GIVEN INSTRUCTION:
Please change "screenshot" to "capture" wherever it appears in the rows below, and leave everything else in them as it is.

_ _ _ _

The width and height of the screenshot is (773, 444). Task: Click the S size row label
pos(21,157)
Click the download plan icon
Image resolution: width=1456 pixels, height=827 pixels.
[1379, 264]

_ _ _ _

THE ANSWER:
The width and height of the capture is (773, 444). Task: Click the S size row label
pos(21,157)
Click the download plan icon
Image resolution: width=1456 pixels, height=827 pixels.
[1379, 264]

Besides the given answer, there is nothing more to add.